My most recent paper-and-pencil cipher, it is based on a lagged Fibonacci pseudo-random number generator rather than on the entropy of the plaintext itself, which makes it more suitable for low-entropy plaintexts, like lists of numbers or even files. It has a basic computational complexity similar to that of Skink (Super Skink minus the transposition) since it does not need a transposition step in order to avert a known plaintext attack, which ends up making it simpler. It is simply amazing that this works at all. The key space is a respectable 26!^2*26^n, where n is the length of the seed.

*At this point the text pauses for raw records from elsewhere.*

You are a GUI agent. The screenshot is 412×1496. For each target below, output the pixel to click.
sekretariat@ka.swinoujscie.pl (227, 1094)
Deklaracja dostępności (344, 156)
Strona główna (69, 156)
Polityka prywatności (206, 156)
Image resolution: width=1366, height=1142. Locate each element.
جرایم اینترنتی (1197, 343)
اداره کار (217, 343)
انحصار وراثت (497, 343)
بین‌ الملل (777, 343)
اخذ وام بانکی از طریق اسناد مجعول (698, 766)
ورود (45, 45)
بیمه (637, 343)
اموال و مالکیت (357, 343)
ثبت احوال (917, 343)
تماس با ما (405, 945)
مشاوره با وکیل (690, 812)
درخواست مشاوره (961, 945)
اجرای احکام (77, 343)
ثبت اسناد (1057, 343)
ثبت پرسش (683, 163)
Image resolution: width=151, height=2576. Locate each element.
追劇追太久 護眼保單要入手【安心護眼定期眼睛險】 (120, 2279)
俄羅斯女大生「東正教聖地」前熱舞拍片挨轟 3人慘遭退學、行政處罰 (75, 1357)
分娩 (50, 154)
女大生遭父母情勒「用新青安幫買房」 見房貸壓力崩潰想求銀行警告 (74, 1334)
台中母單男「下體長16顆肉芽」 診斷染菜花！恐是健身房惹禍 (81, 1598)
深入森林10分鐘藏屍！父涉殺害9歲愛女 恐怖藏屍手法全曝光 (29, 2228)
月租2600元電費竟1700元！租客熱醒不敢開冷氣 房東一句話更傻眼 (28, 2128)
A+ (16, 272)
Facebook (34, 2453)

Like Super Skink, it does not need any props beyond a Tabula Recta, which can be made up by hand if necessary.
And here is the summary of all scores:
|Resistance to error||20||0||0||0||0||10||5||10||10||15|
Unsurprisingly, my own ciphers come up on top 😉 They do so well because they have been designed with all of the above requirements in mind. Maybe you can come up with a different list of requirements where a different cipher will do better (human-computable only, of course). FibonaRNG comes out as clear winner, but in a fairly quiet situation where you have been able to procure yourself a set of letter tiles (two complete alphabets), Scrabble may be just as good because it requires less mental effort, although its key space is not so large. You can always increase the key space by adding transpositions.